Avec des températures passant sous la barre des 0°C, l’hiver est rude en ce début d’année. Vendredi, plusieurs départements ont mis en oeuvre le Plan grand froid. Déclenché par les préfectures, ce dispositif interministériel prévoit une vigilance accrue à l’égard des personnes en situation de précarité et les SDF, premières victimes de la météo peu clémente.
Afin d’offrir un peu de confort aux sans-abris, un agent immobilier du nord de la France va plus loin et leur propose un toit. Âgé de 59 ans, Jean-Pierre Boudhar loue en effet les chambres des deux immeubles qu’il possède, à Lomme et à Lambersat, près de Lille. Meublées et équipées d’une petite cuisine, ces chambres mesurent environ 15 mètres carrés. Lavabo, douche et toilettes sont mis à disposition dans les parties communes.
Mais attention, les règles de vie sont strictes. «Les locataires doivent absolument respecter le calme des autres résidents, à partir de 22 heures, et ne pas accueillir d’autres personnes dans la résidence», détaille Jean-Pierre Boudhar au Figaro. «Chacun doit également faire preuve de propreté et bien ranger ses affaires, sinon après c’est le bazar». Le loyer? En théorie, il s’élève à 320 euros par mois par chambre, mais les locataires ne versent que 80 à 92 euros. La différence est prise en charge par les aides locatives du Revenu de Solidarité Active (RSA). De son côté, l’entrepreneur règle les charges et les frais de ménage.
À 17 ans seulement, il dormait dans la rue
Jean-Pierre Boudhar a débuté cette initiative, il y a quinze ans. Les deux immeubles étaient alors occupés par des SDF, qui sont ensuite restés, tandis que le nouveau propriétaire a rénové les lieux. La raison? «Je sais ce que c’est de dormir dans la rue: j’ai dormi dans une voiture, sous des cartons...», témoigne-t-il. Né dans une famille nombreuse, Jean-Pierre Boudhar a en effet été confronté très tôt à la violence et à la précarité. Il a ainsi été balloté de foyer en foyer, et se retrouve à la rue.. à 17 ans seulement. Jusqu’à ce fameux jour, où il rencontre trois étudiants qui l’accueillent une nuit. Il restera finalement cinq ans en colocation avec eux.
Pour choisir ses locataires, il collabore désormais avec le Collectif des SDF de Lille. Créé en 2011, il permet d’aider les SDF, notamment dans leurs démarches administratives. «Nous avons beaucoup de demandes de logement, parce que les centres d’hébergement à Lille sont pleins à craquer», assure Dominique Calonne du collectif, au Figaro. «Il faut savoir qu’il y a entre 300 et 500 personnes qui dorment tous les jours dans la rue à Lille».
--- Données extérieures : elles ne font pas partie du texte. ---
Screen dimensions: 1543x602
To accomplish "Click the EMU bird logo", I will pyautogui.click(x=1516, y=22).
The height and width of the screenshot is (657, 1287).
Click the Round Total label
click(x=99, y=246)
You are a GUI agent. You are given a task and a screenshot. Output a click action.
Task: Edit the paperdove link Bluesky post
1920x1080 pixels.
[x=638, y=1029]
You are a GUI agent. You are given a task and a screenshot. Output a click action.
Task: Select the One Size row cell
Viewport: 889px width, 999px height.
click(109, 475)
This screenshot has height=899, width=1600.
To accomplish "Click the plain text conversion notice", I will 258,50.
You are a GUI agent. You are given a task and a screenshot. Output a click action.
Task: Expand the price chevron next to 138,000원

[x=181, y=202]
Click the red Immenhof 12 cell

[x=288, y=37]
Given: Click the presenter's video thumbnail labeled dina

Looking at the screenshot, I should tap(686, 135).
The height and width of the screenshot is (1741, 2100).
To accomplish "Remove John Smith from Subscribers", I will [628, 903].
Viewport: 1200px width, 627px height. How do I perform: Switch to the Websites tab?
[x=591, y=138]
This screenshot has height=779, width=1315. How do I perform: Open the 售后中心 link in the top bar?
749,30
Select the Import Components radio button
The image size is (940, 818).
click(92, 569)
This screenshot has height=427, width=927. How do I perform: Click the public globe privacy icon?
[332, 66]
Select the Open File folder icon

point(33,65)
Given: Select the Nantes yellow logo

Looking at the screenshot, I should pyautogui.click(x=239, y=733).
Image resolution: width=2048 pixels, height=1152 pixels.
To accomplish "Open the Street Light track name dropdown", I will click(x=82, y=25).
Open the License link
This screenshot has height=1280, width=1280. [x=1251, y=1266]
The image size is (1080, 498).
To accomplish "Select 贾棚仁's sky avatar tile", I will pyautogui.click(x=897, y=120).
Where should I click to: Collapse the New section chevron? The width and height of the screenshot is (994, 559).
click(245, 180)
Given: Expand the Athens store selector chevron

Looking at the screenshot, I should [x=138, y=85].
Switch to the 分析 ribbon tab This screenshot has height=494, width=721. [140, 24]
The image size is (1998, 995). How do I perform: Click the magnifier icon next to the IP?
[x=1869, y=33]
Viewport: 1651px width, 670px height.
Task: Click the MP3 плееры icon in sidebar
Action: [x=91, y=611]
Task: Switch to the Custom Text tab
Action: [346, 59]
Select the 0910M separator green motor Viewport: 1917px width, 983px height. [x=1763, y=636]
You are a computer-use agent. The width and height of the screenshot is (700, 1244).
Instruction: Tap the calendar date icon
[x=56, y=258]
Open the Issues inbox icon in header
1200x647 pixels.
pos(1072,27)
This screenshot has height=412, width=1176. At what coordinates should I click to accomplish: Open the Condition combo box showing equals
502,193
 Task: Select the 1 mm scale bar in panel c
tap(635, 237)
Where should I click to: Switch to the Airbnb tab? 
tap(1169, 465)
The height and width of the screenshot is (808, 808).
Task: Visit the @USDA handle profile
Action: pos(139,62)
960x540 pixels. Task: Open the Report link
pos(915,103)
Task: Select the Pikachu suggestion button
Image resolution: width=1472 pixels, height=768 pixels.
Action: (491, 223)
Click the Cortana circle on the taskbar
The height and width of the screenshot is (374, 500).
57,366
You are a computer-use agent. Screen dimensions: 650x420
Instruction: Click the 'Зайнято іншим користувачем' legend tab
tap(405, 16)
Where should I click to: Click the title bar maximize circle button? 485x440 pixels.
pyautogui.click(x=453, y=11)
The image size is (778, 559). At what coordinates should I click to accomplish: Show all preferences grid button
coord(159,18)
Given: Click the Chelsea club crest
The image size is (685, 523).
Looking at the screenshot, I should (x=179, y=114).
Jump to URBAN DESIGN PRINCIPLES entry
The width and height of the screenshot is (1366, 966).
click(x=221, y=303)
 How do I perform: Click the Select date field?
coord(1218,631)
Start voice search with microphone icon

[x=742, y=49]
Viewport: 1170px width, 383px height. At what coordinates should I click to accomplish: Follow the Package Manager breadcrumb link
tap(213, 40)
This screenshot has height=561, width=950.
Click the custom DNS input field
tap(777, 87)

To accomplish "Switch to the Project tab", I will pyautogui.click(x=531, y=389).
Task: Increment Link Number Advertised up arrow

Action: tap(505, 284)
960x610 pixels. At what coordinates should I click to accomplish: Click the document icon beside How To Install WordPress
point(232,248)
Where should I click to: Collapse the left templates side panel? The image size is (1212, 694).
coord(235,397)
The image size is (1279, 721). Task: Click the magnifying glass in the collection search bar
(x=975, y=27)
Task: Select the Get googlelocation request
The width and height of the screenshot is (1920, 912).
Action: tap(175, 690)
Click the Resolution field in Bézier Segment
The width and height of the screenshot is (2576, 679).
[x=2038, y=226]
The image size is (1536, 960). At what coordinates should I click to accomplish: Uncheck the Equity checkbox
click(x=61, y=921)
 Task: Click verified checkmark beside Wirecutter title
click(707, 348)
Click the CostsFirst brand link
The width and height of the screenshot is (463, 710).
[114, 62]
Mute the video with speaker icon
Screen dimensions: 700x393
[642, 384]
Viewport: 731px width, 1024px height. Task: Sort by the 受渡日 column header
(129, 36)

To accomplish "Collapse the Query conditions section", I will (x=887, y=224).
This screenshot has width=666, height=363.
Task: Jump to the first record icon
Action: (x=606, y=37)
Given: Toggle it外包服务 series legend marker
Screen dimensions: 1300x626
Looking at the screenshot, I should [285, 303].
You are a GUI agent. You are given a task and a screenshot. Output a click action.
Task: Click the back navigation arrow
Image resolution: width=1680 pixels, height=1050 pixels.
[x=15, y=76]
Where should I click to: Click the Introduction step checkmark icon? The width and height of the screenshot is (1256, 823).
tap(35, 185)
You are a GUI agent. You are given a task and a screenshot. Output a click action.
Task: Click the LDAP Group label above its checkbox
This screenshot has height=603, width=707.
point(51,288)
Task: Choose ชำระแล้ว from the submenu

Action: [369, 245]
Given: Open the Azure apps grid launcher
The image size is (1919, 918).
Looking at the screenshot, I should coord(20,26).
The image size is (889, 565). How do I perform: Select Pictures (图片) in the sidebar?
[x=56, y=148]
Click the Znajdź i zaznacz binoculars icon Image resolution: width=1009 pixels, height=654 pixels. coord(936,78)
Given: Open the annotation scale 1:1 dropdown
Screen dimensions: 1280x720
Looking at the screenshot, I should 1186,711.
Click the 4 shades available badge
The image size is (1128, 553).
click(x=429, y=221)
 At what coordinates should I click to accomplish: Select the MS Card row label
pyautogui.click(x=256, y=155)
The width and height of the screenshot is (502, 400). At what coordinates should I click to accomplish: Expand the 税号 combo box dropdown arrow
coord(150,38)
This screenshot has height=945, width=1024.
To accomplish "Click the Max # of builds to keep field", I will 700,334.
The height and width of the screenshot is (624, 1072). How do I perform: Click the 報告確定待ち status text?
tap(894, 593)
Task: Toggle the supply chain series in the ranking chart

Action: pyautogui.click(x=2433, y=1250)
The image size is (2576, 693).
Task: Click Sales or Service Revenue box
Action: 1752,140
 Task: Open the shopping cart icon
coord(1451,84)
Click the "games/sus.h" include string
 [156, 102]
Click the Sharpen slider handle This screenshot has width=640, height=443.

«Dans les chambres que je loue, il n’y a que des hommes, âgés de 35 à 72 ans», affirme l’agent immobilier. «Mais il est vrai que les locataires rajeunissent depuis quelques années». En théorie, les sans-abris ne sont pas censés rester plus de deux ans, mais certains sont présents depuis le début. Au total, ce sont vingt personnes sans domicile fixe qui sont hébergées.